A Key Major Guideline for Engineering Bioactive Multicomponent Nanofunctionalization for Biomedicine and Other Applications: Fundamental Models Confirmed by Both Direct and Indirect Evidence

This paper deals with the engineering multicomponent nanofunctionalization process considering fundamental physicochemical features of nanostructures such as surface energy, chemical bonds, and electrostatic interactions. It is pursued by modeling the surface nanopatterning and evaluating the proposed technique and the models. To this end, the effects of surface modifications of nanoclay on surface interactions, orientations, and final features of TiO2/Mt nanocolloidal textiles functionalization have been investigated.
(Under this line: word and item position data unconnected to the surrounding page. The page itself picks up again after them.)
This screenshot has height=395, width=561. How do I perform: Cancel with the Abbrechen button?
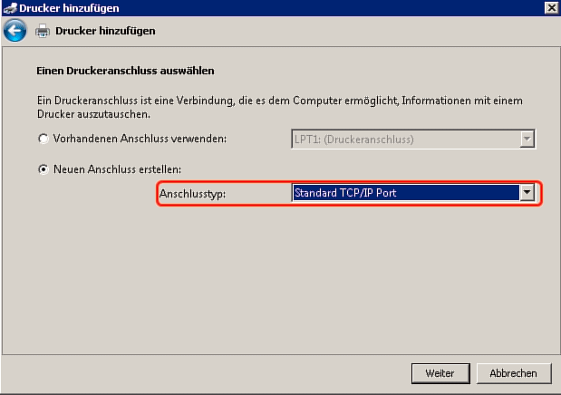(x=513, y=373)
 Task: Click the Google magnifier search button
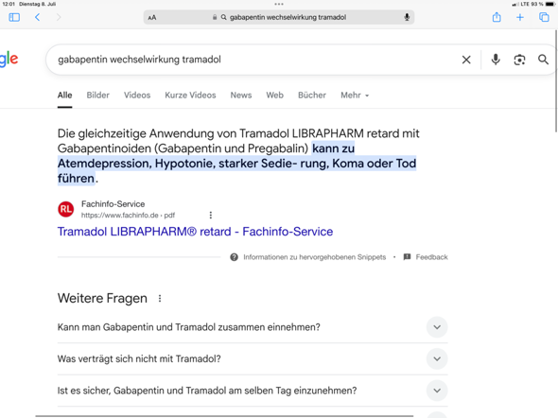pyautogui.click(x=543, y=60)

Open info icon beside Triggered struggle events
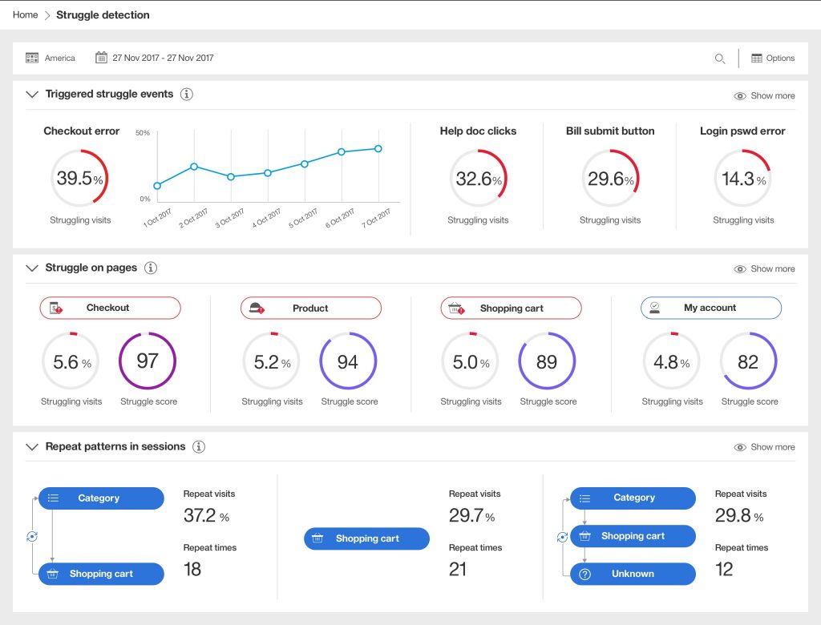click(187, 95)
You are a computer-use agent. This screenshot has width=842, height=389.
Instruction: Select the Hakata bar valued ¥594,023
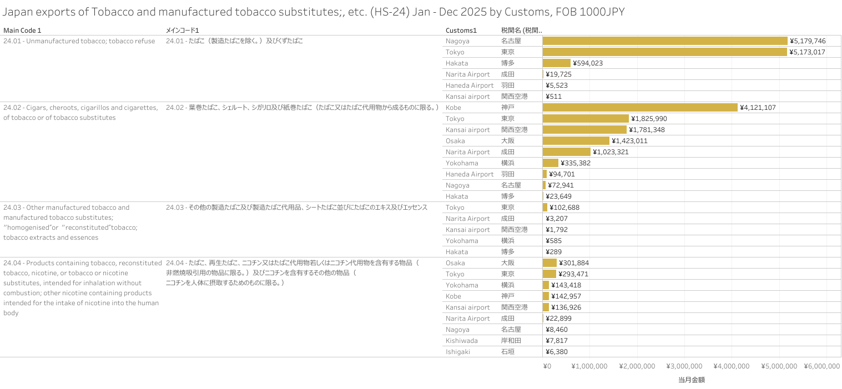tap(556, 63)
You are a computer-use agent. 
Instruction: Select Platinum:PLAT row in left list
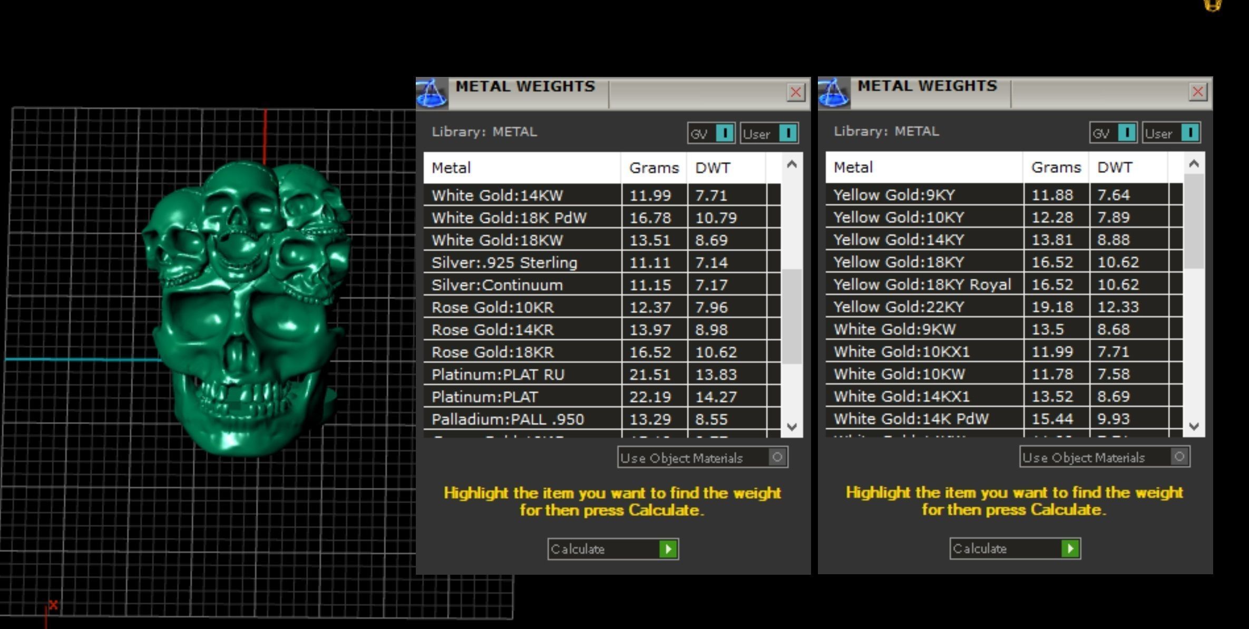(x=485, y=397)
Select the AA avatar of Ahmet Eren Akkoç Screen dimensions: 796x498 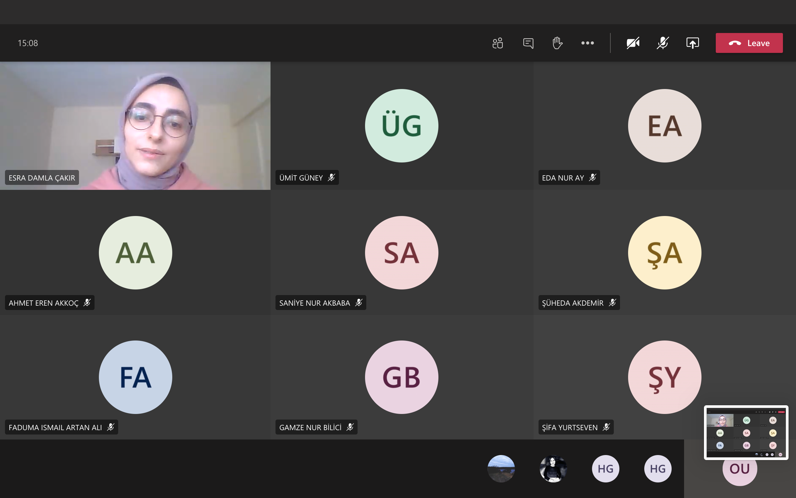click(135, 253)
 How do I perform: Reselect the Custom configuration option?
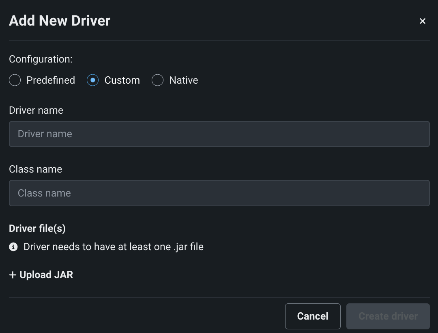(92, 80)
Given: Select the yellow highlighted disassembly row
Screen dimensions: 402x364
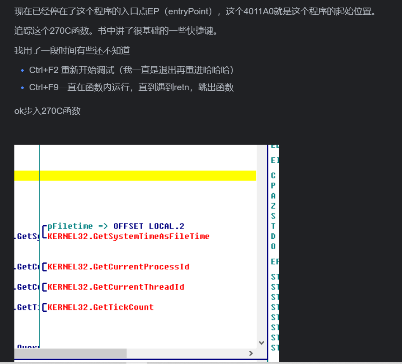Looking at the screenshot, I should tap(135, 175).
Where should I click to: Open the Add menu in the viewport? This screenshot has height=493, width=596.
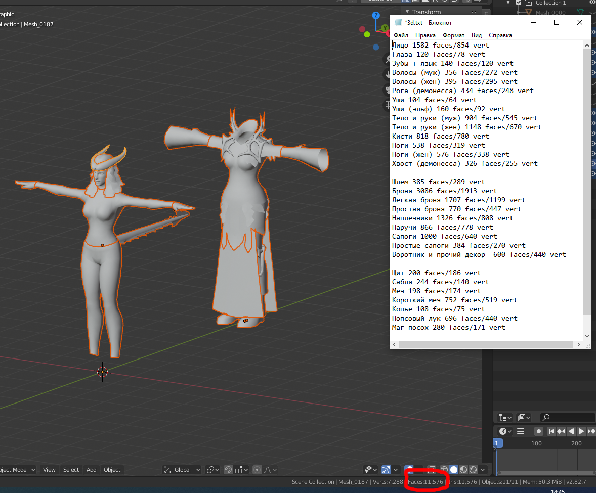click(x=91, y=470)
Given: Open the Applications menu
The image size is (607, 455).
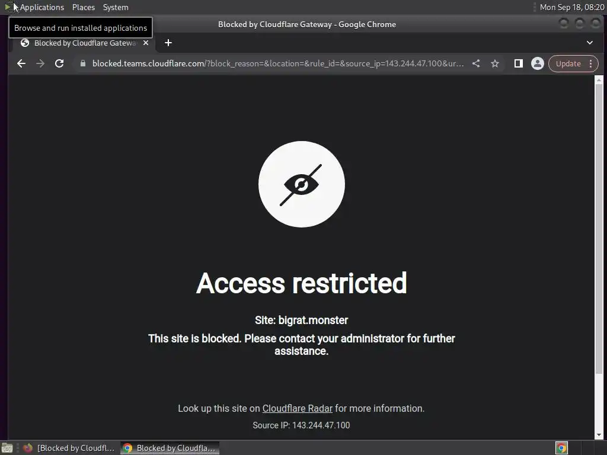Looking at the screenshot, I should click(x=42, y=7).
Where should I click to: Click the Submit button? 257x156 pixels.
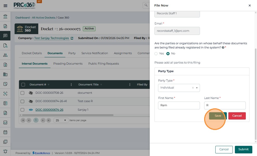[243, 149]
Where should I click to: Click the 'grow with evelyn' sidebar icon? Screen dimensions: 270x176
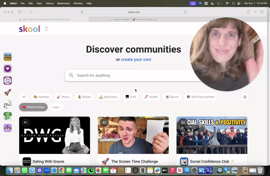(x=8, y=104)

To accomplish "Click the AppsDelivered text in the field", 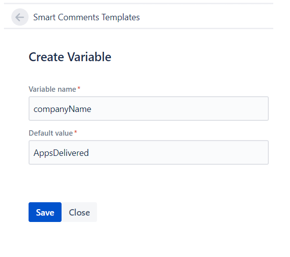I will (61, 153).
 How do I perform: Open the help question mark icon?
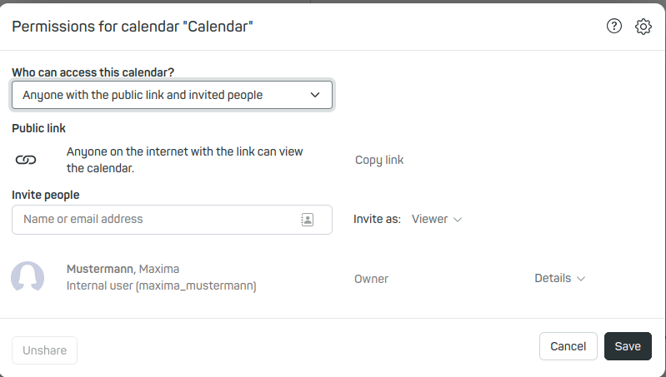613,27
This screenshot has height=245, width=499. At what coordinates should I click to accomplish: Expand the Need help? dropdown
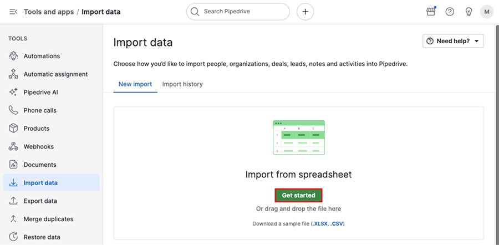click(453, 41)

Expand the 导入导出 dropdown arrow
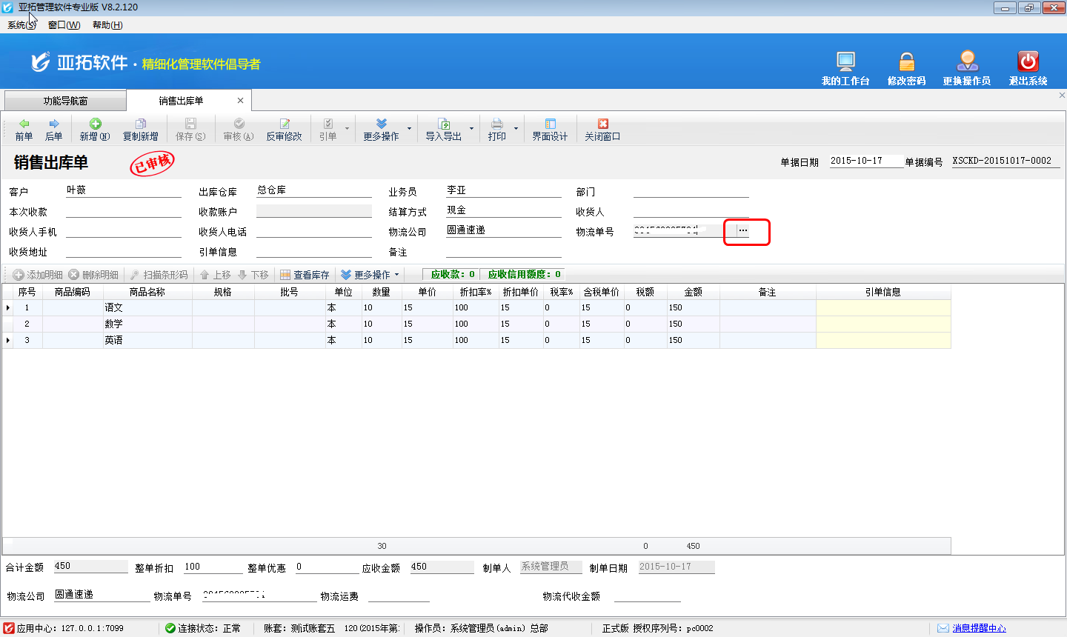(x=471, y=129)
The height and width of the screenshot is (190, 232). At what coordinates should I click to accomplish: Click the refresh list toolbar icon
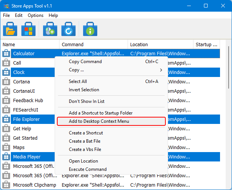(x=68, y=29)
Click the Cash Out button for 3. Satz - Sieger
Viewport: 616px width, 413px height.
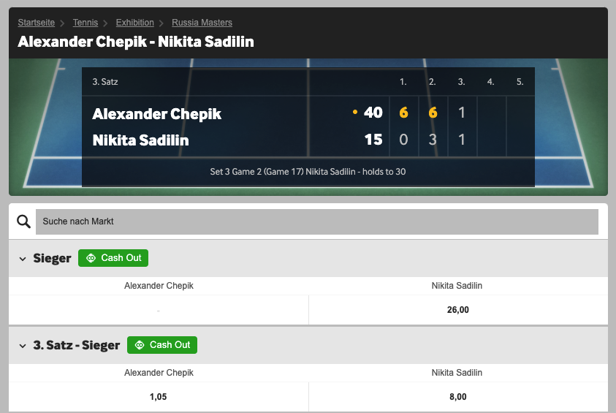162,345

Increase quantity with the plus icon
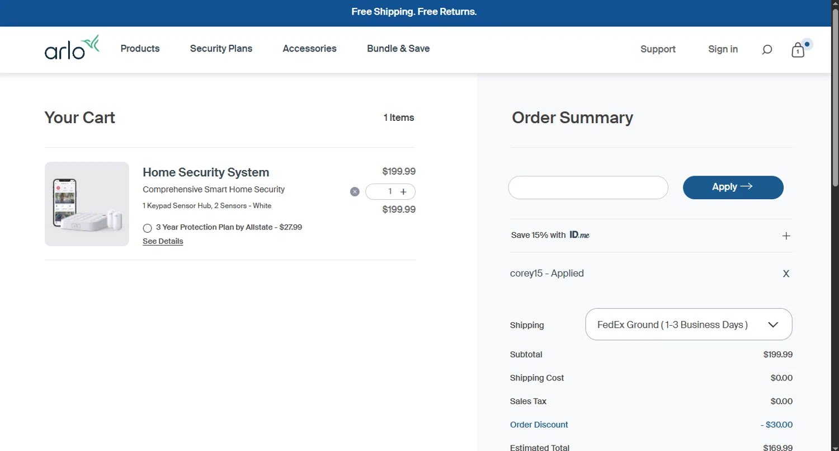coord(403,192)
Various properties of cross-linkable polysiloxanes (XPs) treated samples as well as untreated samples with XPs have been compared to one another. The complete series of samples have been examined in terms of bioactivity and some physical properties, given to provide indirect evidence on the surface nanopatterning. The results disclosed a key role of the selected factors on the final features of treated surfaces. The effects have been thoroughly explained and modeled according to the fundamental physicochemical features. The developed models and associated hypotheses interestingly demonstrated a full agreement with all measured properties and were appreciably confirmed by FESEM evidence (direct evidence). Accordingly, a guideline has been developed to facilitate engineering and optimizing the pre-, main, and post-multicomponent nanofunctionalization procedures in terms of fundamental features of nanostructures and substrates for biomedical applications and other approaches.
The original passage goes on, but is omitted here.